Parecería conveniente aplicar a una índole semejante la cómoda etiqueta del optimismo. Pero quedaría fuera mucho del auténtico G., puesto que aquel mismo hombre que no se descorazonaba en las horas adversas, era capaz de temblar en la prosperidad. Algunas crisis místicas le sobrevinieron en plena euforia. Le disgustaban los elogios desmesurados en pleno éxito. Y desde el comienzo de cualquier aventura, contaba ya con la posibilidad de ser engañado. Y cuando más tierno se mostraba en Feltre con su prometida, habiéndola visto un día con la cara un tanto marchita a causa del cansancio de un viaje, temió que perdiera en breve su lozanía y decidió romper el compromiso: y lo rompió. Fue, en fin, el hombre que en los salones parisienses se alejaba de las chimeneas en invierno y, en verano, ordenaba cerrar las ventanas para defenderse de un casi imposible enfriamiento. Hay que contar con estos dos momentos de la índole de G. (discordes, pero quizá también concordes, como dos expresiones de una misma prudencia) si se quiere comprender la relación entre el hombre y su obra.

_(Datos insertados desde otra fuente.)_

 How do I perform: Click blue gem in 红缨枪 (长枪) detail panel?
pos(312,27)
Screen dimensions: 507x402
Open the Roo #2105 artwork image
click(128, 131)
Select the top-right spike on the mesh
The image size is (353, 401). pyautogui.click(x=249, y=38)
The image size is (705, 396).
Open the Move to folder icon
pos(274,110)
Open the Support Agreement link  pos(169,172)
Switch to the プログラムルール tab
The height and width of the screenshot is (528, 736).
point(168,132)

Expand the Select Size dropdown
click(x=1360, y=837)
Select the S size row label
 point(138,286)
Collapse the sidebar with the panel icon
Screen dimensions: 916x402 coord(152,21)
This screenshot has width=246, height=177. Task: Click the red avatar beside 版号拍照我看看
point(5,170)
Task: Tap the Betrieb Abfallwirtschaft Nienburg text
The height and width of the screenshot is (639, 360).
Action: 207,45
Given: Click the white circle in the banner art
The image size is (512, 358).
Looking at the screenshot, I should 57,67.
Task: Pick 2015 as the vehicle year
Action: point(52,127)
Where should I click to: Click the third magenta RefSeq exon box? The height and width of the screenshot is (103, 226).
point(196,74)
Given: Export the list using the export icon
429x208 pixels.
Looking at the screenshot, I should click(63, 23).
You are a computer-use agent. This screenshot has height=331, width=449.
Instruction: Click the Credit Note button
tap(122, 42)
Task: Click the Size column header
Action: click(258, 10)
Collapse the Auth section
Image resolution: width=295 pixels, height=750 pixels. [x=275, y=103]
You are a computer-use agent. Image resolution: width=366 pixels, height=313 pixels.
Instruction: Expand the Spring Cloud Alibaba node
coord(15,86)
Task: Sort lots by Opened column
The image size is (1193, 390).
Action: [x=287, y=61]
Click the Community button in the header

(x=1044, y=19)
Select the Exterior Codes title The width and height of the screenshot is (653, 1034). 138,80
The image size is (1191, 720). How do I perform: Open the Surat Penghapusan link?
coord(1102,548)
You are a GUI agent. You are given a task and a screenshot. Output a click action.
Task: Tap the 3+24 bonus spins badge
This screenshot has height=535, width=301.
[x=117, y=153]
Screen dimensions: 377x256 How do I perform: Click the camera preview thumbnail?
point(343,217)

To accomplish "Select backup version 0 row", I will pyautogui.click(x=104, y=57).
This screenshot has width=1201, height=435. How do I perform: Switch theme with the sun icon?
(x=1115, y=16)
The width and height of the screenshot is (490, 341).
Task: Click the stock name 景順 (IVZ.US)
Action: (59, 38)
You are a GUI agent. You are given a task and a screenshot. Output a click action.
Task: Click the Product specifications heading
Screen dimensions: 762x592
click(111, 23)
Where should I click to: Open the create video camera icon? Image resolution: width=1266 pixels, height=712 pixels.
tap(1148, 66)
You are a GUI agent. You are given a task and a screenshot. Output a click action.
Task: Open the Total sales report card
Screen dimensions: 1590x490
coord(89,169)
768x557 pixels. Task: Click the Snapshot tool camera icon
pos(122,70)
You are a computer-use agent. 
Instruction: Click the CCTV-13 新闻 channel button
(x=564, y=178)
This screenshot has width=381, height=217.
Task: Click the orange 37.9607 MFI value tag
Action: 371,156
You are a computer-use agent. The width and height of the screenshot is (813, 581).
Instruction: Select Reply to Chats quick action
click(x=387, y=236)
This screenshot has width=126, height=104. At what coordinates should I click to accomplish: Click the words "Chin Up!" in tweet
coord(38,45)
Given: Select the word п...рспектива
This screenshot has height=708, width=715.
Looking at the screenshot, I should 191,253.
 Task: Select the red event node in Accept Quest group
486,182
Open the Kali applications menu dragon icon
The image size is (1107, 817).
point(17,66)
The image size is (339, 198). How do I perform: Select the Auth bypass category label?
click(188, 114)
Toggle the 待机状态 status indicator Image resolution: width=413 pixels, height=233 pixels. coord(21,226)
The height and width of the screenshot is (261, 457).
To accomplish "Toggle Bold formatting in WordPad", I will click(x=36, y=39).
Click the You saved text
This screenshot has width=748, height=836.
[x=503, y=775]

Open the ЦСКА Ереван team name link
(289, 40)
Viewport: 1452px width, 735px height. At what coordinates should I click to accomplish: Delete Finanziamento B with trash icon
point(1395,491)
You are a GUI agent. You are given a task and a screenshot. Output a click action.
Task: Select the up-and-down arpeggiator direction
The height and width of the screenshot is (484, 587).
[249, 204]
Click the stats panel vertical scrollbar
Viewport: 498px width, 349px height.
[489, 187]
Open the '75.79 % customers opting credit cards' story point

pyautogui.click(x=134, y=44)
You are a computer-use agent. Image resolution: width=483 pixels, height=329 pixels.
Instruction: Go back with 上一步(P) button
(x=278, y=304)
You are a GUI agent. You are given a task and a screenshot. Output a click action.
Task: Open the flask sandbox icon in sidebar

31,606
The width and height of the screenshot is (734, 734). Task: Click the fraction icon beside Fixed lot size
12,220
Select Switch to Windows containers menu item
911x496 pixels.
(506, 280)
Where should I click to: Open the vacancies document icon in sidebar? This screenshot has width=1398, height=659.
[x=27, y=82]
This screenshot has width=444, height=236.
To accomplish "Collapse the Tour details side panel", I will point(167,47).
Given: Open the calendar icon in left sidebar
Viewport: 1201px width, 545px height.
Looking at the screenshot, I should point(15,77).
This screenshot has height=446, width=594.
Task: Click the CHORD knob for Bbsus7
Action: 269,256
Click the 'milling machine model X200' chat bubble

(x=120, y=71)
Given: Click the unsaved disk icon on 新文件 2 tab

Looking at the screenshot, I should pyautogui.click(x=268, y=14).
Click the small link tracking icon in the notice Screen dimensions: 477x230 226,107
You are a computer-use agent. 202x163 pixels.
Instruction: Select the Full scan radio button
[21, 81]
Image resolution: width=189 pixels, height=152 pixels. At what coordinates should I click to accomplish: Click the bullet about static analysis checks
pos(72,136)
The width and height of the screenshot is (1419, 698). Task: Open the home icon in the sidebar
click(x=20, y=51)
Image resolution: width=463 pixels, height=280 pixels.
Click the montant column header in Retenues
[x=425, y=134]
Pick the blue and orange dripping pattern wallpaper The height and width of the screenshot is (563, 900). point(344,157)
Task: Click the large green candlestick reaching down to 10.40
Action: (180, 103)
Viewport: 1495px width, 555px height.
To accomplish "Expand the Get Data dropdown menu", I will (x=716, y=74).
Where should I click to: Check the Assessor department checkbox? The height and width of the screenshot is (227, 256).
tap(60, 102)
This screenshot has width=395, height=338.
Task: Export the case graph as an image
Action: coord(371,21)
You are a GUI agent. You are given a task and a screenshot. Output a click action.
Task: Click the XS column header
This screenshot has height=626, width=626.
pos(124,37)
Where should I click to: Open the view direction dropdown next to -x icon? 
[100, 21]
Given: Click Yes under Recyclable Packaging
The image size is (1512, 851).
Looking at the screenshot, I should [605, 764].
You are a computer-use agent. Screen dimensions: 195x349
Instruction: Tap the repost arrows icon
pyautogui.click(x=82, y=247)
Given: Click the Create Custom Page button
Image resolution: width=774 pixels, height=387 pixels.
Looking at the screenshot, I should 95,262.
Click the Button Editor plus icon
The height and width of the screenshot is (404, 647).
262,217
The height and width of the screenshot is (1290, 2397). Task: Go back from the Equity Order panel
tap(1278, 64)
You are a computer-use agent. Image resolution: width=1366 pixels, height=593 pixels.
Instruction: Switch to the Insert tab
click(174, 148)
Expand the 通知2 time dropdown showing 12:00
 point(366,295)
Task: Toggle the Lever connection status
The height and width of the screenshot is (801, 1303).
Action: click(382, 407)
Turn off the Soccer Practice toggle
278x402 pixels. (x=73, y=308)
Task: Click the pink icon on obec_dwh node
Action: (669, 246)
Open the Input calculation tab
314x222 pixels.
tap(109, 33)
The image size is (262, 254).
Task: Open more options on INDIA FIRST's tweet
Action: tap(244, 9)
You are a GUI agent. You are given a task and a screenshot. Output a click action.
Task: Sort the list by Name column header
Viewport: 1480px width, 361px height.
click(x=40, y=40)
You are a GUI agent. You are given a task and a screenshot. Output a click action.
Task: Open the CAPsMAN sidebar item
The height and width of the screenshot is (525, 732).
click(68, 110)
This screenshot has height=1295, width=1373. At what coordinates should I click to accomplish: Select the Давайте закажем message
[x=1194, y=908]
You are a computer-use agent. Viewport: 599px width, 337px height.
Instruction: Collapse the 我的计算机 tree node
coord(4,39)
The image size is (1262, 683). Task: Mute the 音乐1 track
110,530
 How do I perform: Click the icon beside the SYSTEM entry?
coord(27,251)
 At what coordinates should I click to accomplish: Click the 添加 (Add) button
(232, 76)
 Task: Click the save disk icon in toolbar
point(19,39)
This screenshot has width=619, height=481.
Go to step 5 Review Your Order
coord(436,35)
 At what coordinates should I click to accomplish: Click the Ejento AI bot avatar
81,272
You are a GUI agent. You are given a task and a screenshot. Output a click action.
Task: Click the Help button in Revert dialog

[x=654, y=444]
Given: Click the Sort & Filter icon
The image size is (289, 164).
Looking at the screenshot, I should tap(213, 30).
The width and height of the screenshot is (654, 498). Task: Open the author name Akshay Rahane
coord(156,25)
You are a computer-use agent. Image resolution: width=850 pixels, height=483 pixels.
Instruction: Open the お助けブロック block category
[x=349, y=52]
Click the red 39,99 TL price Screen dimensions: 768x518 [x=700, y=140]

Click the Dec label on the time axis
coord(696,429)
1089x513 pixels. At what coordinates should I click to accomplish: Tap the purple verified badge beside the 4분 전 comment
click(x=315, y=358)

El comediógrafo de carácter no era nuevo en el teatro universal; ya había llegado a la escena con Molière. Pero las comedias de éste no se habían purificado nunca de algo turbio, fruto de humores salvajes. Correspondió a G. esta purificación. Aquí obró el primero de los dos momentos del alma goldoniana; y el resultado no pudo ser más eficaz. Cuando se encuentra en G. un carácter molieresco se tiene la impresión de un recurso de apelación liquidado con sentencia absolutoria. Nunca, como en G., el vicio ha perdido toda escoria de odiosidad. No nos es odioso ni siquiera el tío Bemardino de Ritorno dalla villeggiatura, aun cuando G. había afirmado que sentía repugnancia al componer aquellas escenas. Todos estos personajes son inferiores a su vicio. La misma Mirandolina (v.), que domina a todos, no consigue dominarse a sí misma. Pero tampoco hay que pensar que el otro momento de G. permanezca inoperante.
De acuerdo, en efecto, con las leyes de su duplicidad, G: absuelve, en el fondo, para condenar. Absuelve a la humana naturaleza de la culpa para condenar el error. No nos ahorra las más crueles incongruencias. No le basta haber construido este granítico reino del error. Ha querido también hacemos sentir que no tiene mucha fe en que del error pueda ser curado nadie. Es posible que en ello existan crisis. Hay momentos en que el personaje «se ve». Pero pronto vuelve a ser el de antes. Y si el poeta ha dado lugar a una rarísima conversión, también nos ha hecho comprender que él es el primero en no creer en ella. Por esta constante declaración — precisamente en el siglo del racionalismo — de nuestra irracionabilidad y de su irreductibilidad, por habernos dicho, en suma, la verdad sin velos, precisamente por esto, es G. inmortal.